Not very elegant - and there are problems because of greedy matching - but this more or less works:
data="abcdefADDNAME25abcdefgHELLOabcdefgADDNAME25abcdefgHELLOabcdefg"
for word in $data \
"ADDNAME25abcdefgHELLOabcdefgADDNAME25abcdefgHELLOabcdefg" \
"ADDNAME25abcdefgHELLOabcdefgADDNAME25abcdefgHELLO"
do
echo $word
done |
sed -e '/ADDNAME[0-9][0-9][a-z]*HELLO/{
s/\(ADDNAME[0-9][0-9][a-z]*HELLO\)/ \1 /g
}' |
while read line
do
set -- $line
for arg in "$@"
do echo $arg
done
done |
grep "ADDNAME[0-9][0-9][a-z]*HELLO"
The first loop echoes three lines of data - you'd probably replace that with cat
or I/O redirection. The sed
script uses a modified regex to put spaces around the patterns. The last loop breaks up the 'space separated words' into one 'word' per line. The final grep
selects the lines you want.
The regex is modified with [a-z]*
in place of the original .*
because the pattern matching is greedy.
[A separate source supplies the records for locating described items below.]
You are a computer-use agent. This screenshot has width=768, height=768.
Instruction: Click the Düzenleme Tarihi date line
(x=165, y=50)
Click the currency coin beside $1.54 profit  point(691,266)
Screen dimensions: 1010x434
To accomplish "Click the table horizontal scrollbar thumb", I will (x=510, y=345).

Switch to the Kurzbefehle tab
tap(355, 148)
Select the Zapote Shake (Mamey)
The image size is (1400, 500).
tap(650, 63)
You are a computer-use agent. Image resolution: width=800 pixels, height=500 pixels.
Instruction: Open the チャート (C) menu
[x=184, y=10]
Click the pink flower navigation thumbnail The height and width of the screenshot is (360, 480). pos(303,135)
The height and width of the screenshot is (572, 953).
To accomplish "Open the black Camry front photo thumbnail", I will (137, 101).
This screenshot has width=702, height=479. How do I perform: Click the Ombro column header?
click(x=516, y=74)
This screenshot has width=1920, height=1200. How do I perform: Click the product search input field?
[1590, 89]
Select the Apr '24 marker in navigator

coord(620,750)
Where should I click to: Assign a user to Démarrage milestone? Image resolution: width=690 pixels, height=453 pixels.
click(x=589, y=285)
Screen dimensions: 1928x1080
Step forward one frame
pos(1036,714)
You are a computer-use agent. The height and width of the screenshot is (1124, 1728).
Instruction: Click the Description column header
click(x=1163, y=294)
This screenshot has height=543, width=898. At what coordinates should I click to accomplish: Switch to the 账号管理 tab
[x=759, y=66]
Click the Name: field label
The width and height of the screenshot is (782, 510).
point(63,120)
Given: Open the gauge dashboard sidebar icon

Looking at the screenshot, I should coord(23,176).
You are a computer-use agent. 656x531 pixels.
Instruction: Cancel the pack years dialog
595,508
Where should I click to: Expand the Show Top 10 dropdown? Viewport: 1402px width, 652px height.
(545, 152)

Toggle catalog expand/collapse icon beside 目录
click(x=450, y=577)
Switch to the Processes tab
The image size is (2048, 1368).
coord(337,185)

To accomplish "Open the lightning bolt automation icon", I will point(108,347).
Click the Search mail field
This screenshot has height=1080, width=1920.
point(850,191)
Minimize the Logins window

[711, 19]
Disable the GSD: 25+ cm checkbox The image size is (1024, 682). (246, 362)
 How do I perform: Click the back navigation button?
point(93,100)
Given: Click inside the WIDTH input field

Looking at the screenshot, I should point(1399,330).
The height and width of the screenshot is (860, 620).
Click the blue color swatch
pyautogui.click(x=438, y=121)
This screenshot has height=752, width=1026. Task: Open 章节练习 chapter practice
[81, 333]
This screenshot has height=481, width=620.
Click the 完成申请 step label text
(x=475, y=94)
If the data between ADDNAME and HELLO is unconstrained, then you need to think about using non-greedy regexes, which are available in Perl and probably Python and other modern scripting languages:
#!/bin/perl -w
while (<>)
{
while (/(ADDNAME\d\d.*?HELLO)/g)
{
print "$1\n";
}
}
This is a good demonstration of using the right too for the job.